What to work on |
Leave out any pictures and transcribe all other data below exactly.

Dataset records |
════

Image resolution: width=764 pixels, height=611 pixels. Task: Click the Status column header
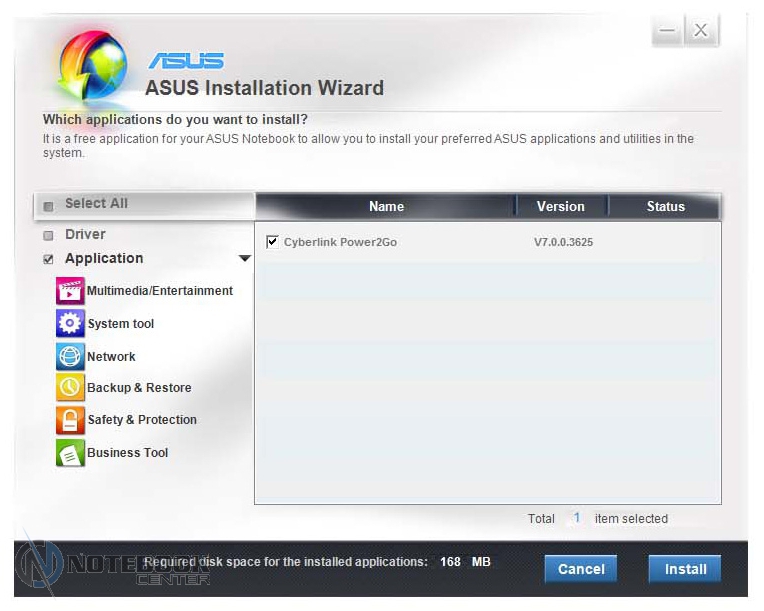click(665, 207)
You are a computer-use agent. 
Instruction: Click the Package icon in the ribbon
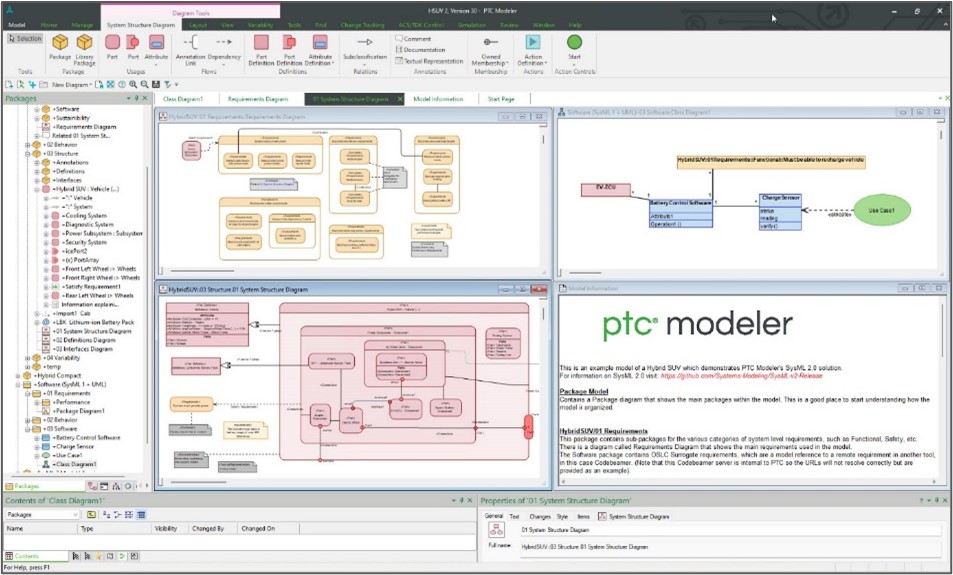(60, 46)
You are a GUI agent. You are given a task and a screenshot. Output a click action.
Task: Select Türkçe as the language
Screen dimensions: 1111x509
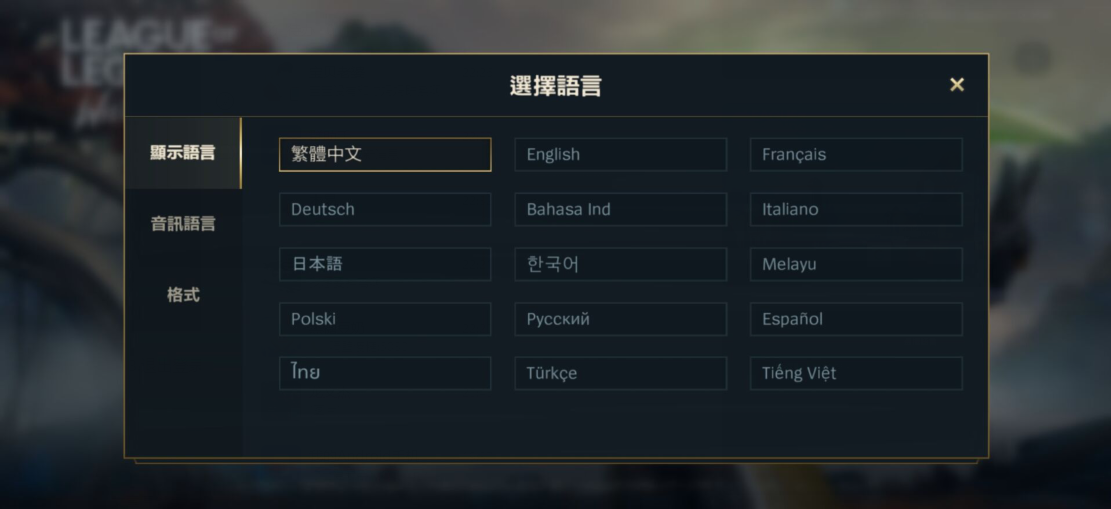[x=620, y=373]
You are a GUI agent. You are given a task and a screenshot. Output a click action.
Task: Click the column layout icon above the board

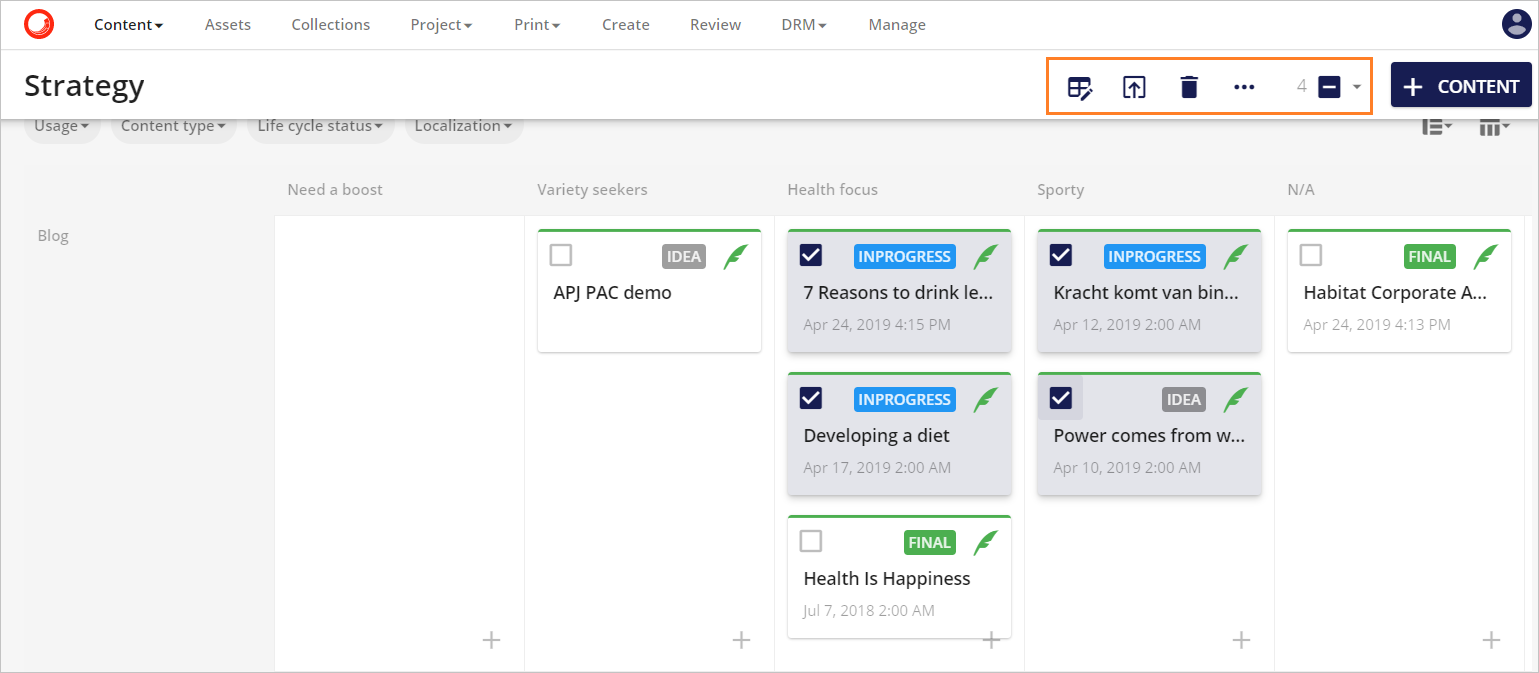click(x=1491, y=125)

════

Solution to the exercise |
Image resolution: width=764 pixels, height=611 pixels. Task: Click the Status column header
click(665, 207)
You are a computer-use agent. 
Instruction: Click the Package icon in the ribbon
(60, 46)
You are a GUI agent. You are given a task and a screenshot. Output a click action.
Task: Select Türkçe as the language
Screen dimensions: 1111x509
[x=620, y=373]
You are a GUI agent. You are given a task and a screenshot. Output a click action.
Task: Click the column layout icon above the board

click(x=1491, y=125)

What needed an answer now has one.